Determination of the nucleotide sequence of the virus genome, analysis of amino acid variations, and determination of the phylogenetic relationships between the sequences allows monitoring of changes in antigenic sites, receptor binding sites, and amino acid sites of viral functional proteins, provides insights into its evolution and trends of variation, and forms a basis for the development of prevention and control measures [41,42]. In this study, we found that the nucleotide sequences of seven SFTSV isolates from Huzhou had variations in proteins encoded on the L, M, and S segments, with the highest mutation rate in the M segment. Compared with the reference strain of the corresponding genotype, BNY23028 had the highest mutation rate (15 amino acid substitutions in M segment) and 17 amino acid variations in M segment compared with the tick-derived host reference strain of the corresponding genotype. This high mutation rate in the M segment may have been because it encodes the envelope precursor protein of the virus, which serves as a significant immunogen. During the binding process between the virus and the host, the selection pressure is heightened, potentially leading to a faster evolutionary rate compared to the L and S segments. Further analysis showed that the nucleotide sequences of SFTSV isolates tended to involve transitions between bases, suggesting that there may be a single base bias in the nucleotide variation of SFTSV strains that is common in the process of virus mutation.

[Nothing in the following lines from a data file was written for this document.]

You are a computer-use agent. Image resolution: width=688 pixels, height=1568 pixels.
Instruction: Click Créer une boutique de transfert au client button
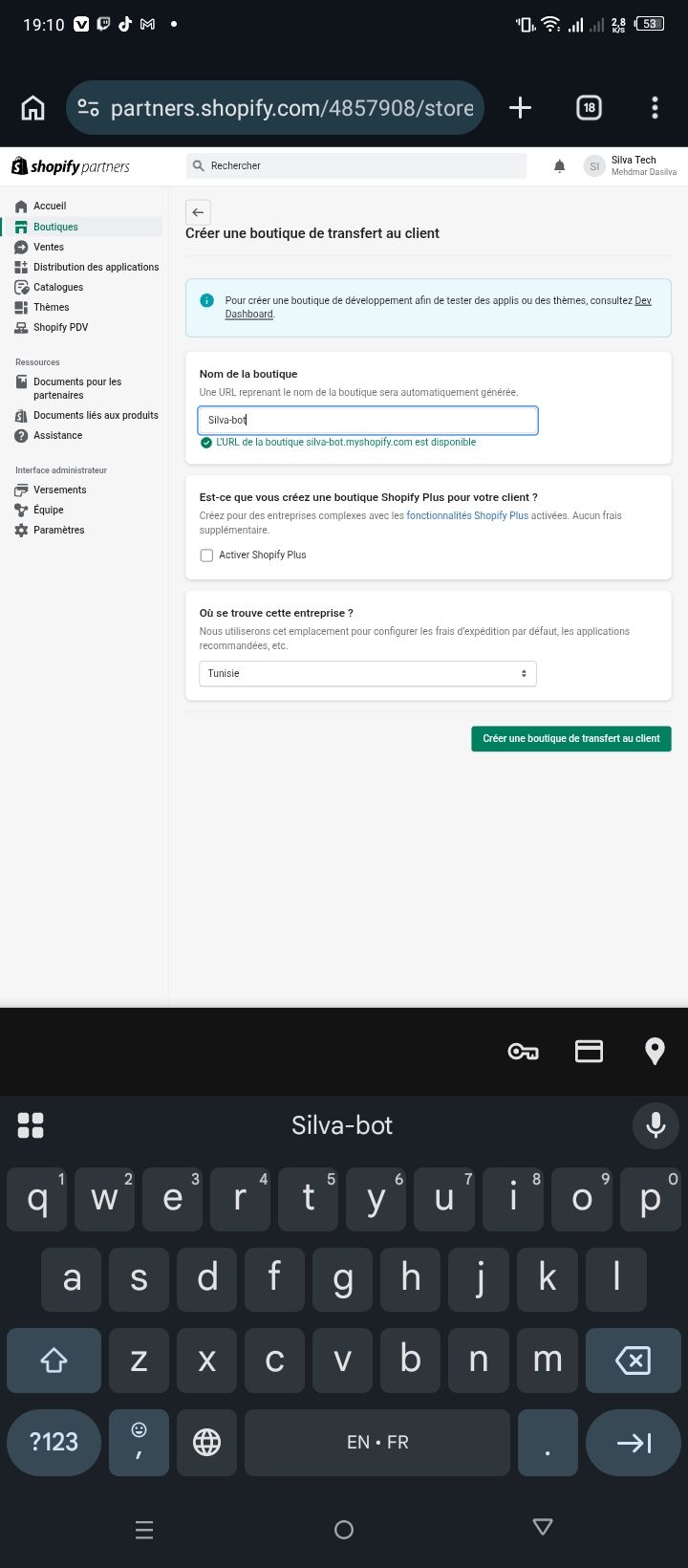571,738
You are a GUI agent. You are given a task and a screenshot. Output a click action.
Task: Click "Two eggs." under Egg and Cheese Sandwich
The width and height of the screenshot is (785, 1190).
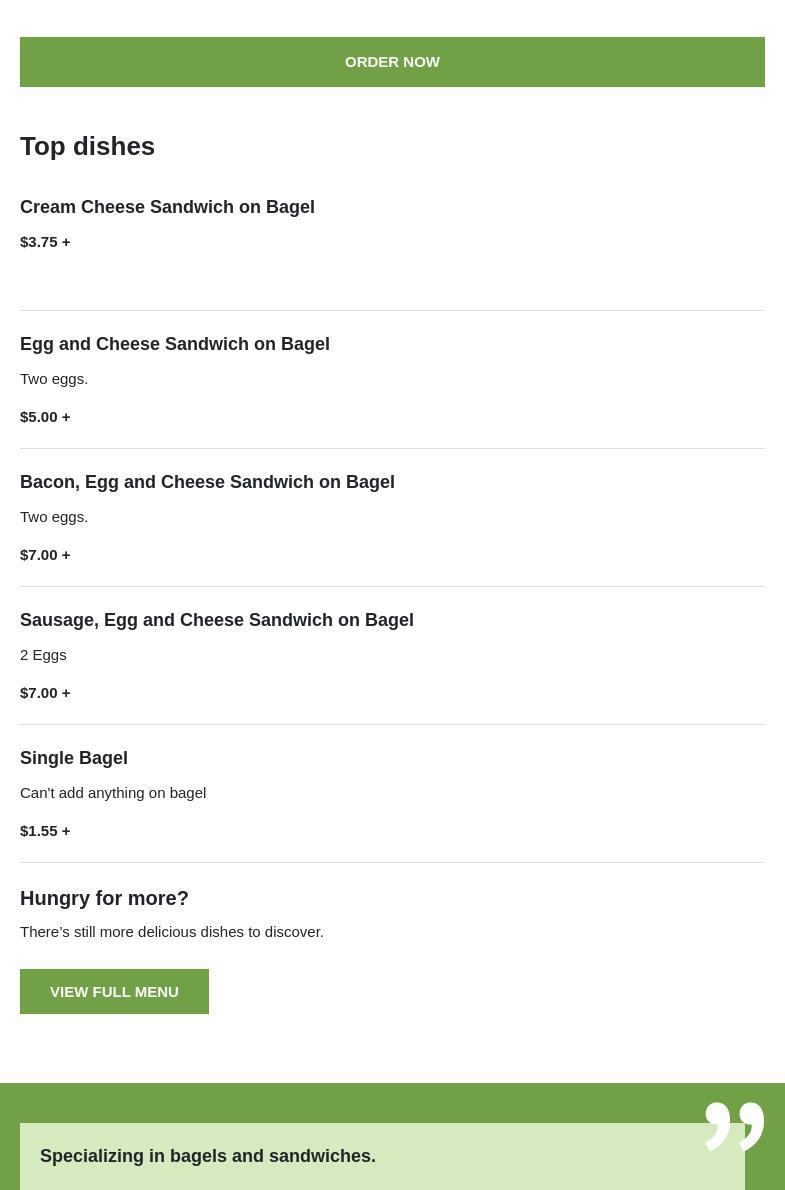point(54,379)

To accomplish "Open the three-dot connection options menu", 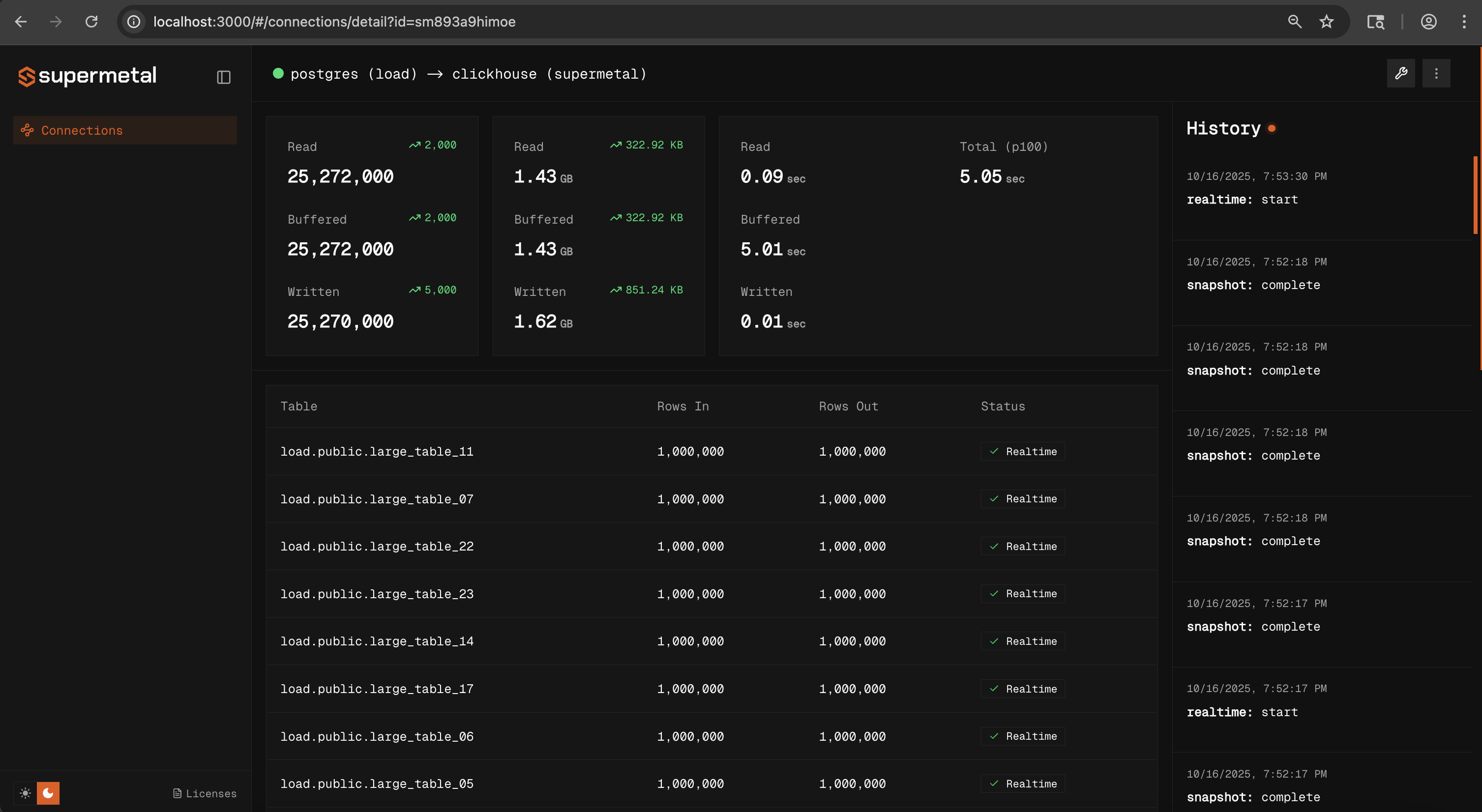I will (1436, 74).
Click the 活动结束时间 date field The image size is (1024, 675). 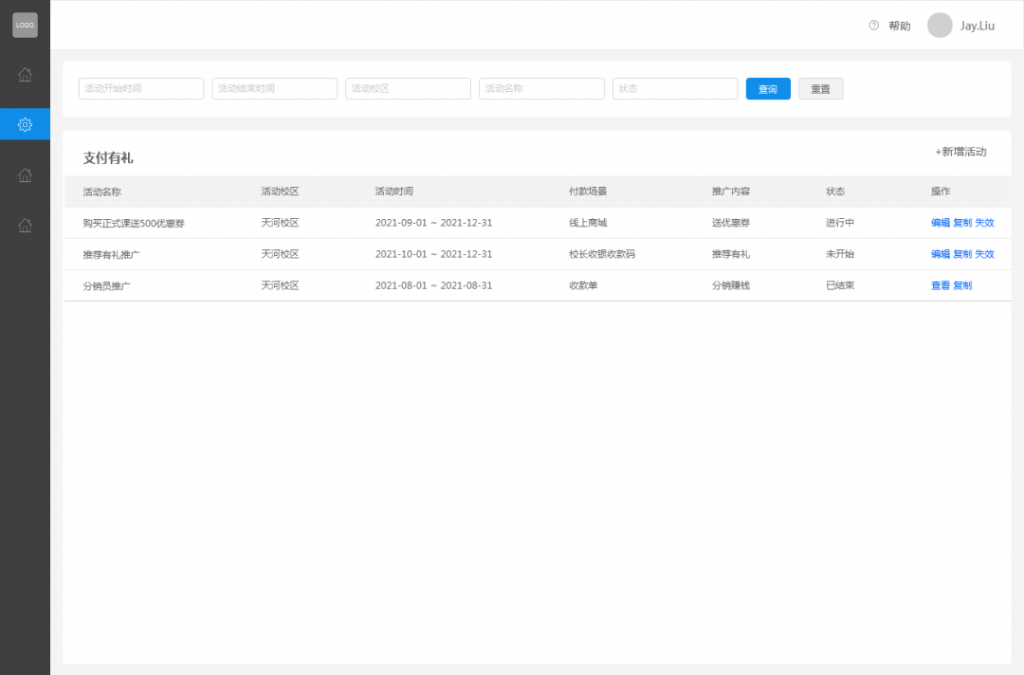click(275, 89)
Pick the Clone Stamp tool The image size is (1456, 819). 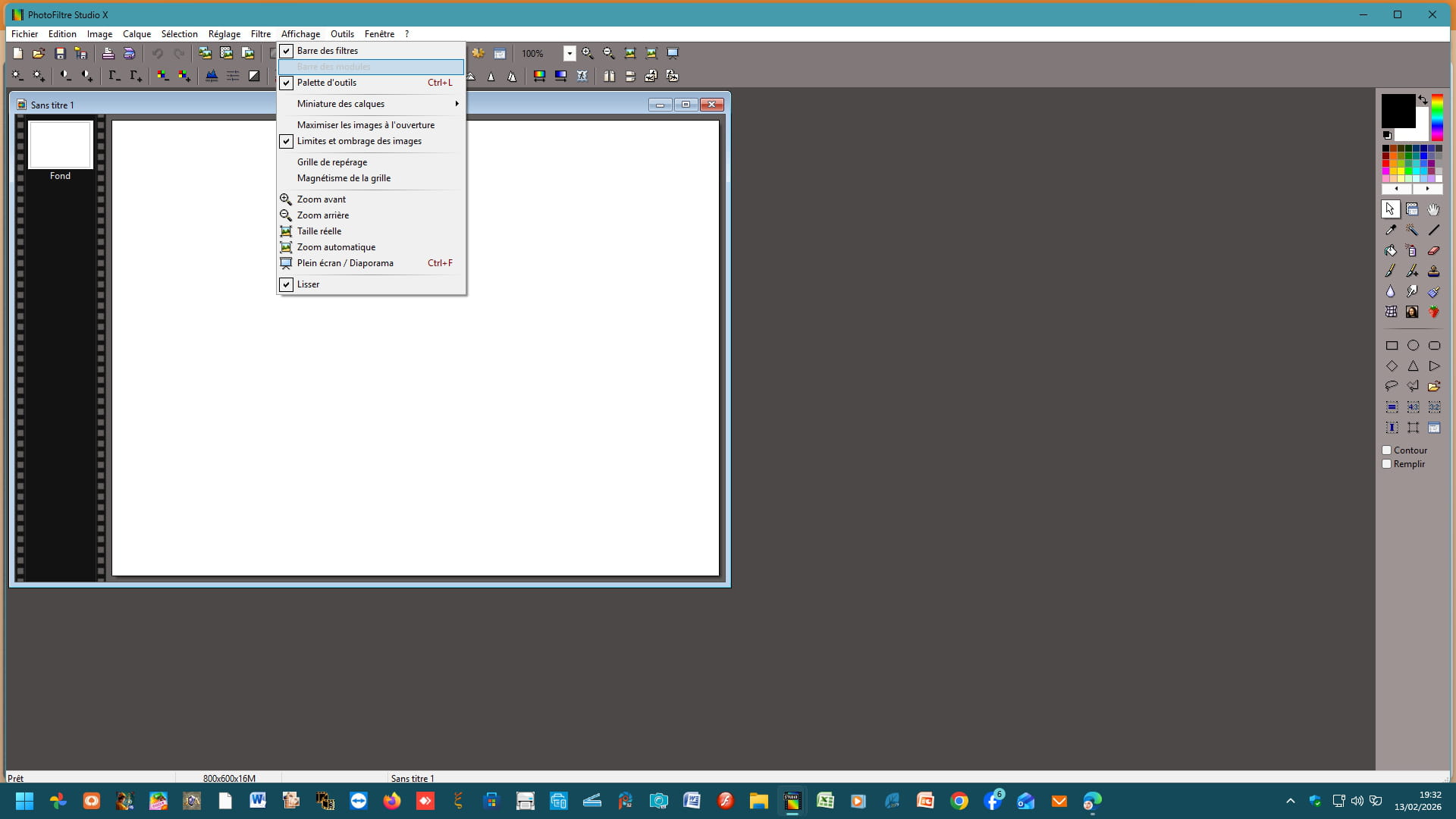1433,271
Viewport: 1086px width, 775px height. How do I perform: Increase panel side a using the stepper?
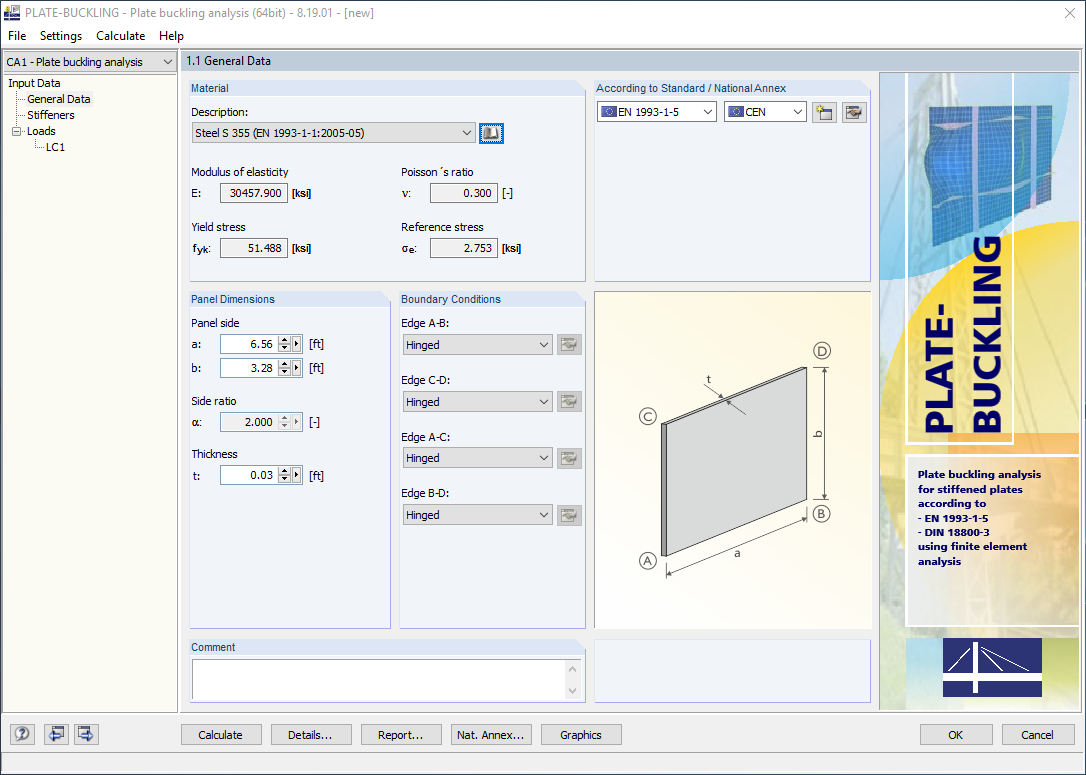[283, 339]
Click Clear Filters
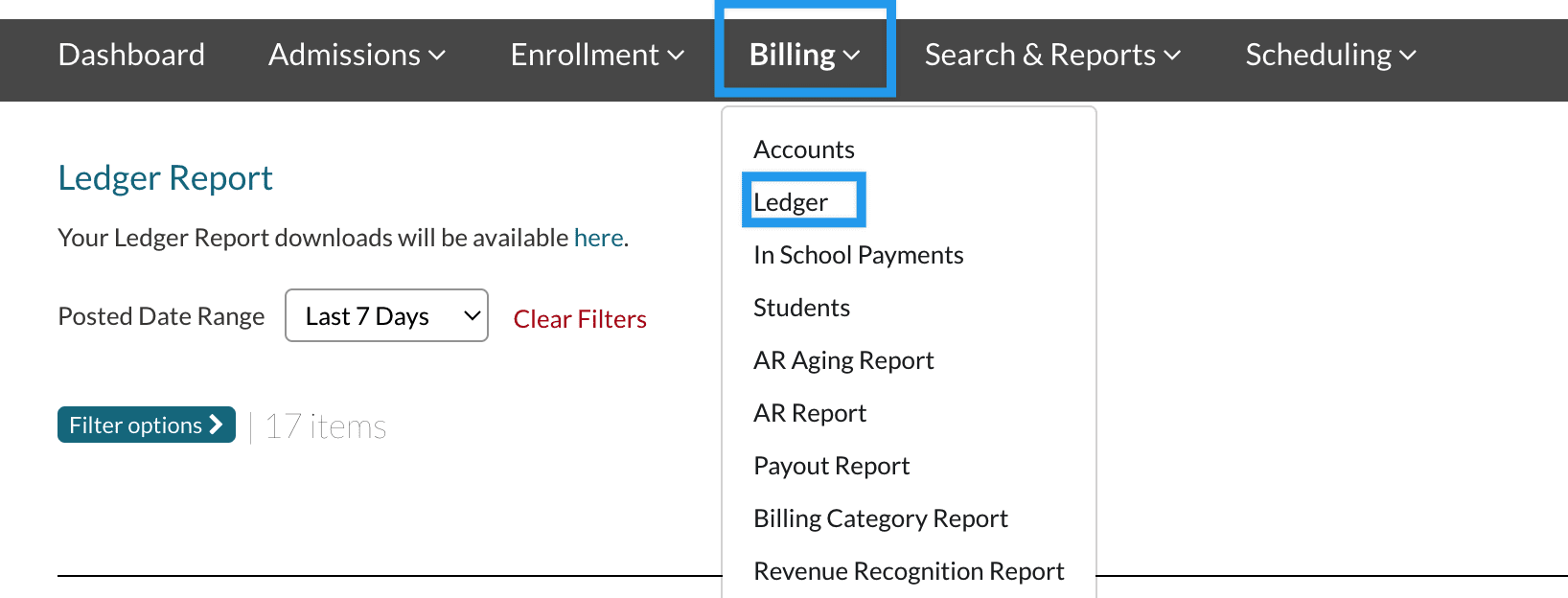This screenshot has height=598, width=1568. (x=580, y=319)
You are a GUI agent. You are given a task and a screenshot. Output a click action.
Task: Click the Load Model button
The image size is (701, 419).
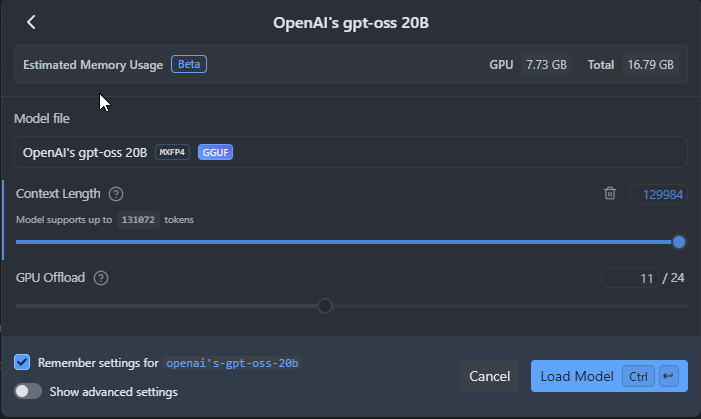coord(576,376)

RNA viruses are characterized by a high mutation rate and significant recombination potential, resulting in considerable genomic heterogeneity [43]. Reassortment events are prevalent among viruses with segmented genomes, including bunyaviruses [44]. Natural reassortment of SFTSV has been documented from various sources, such as human patients, ticks, and animals [45,46]. Additionally, recombination represents another potential mechanism driving SFTSV evolution [36]. In this paper, we further demonstrate that the isolate BNY21002 from 2021 originated from human patients. Notably, the recombination events of SFTSV in Huzhou predominantly occurred in the M segment, with no recombination observed in the L and S segments. This observation suggests that this viral lineage may be experiencing active evolution and adaptation, potentially generating adaptive mutations while eliminating deleterious ones through exchanges with other genomic sites. Such changes may influence the virus’s antigenicity, tropism, and pathogenicity. However, the implications of these recombination events for epidemic potential and their association with disease severity warrant further investigation
Conclusion
Although the present study had limitations in terms of the number of samples analyzed, the findings provided insight into the genetic characteristics and genotype distribution of SFTSV samples in Huzhou, China, and provide a scientific basis for SFTS epidemic surveillance and preventive measures. In the future, we will actively conduct SFTS surveillance and enhance collaboration between hospitals and the Centers for Disease Control and Prevention to better understand the pathogenicity of the virus and the effects of amino acid mutations on the function of SFTSV.
Supporting information
S1 Table. Nucleotide homology and amino acid homology analysis of L, M and S segment.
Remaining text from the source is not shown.